### EXERCISE REQUIREMENTS
All entries are to be copied verbatim, while the pictures stay out.
******
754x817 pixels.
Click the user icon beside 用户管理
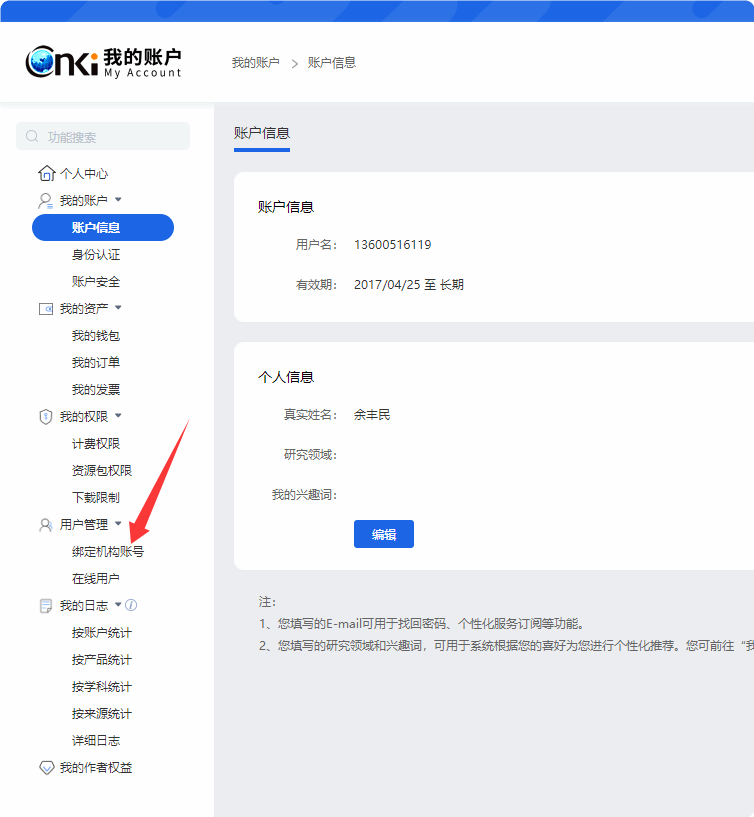[46, 524]
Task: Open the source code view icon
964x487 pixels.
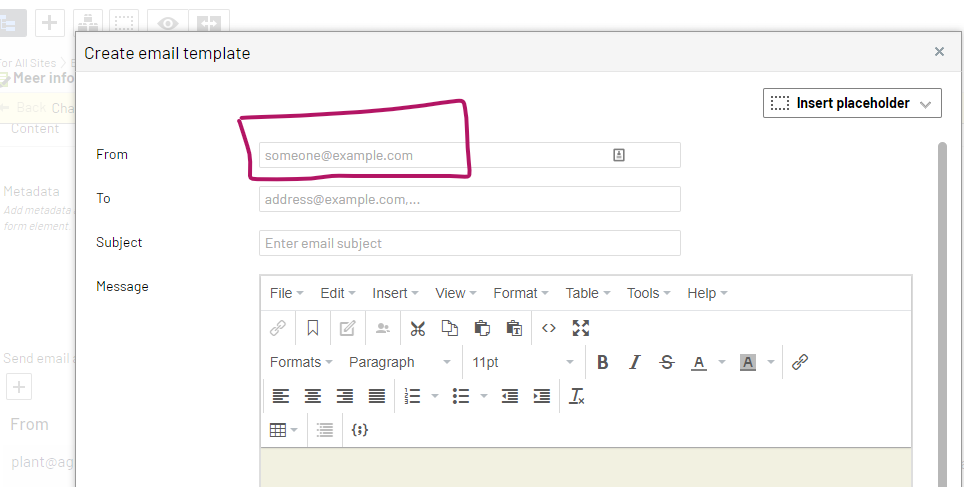Action: [x=548, y=328]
******
### SOLUTION
754x817 pixels.
Click the user icon beside 用户管理
[46, 524]
Task: Open the source code view icon
964x487 pixels.
Action: [x=548, y=328]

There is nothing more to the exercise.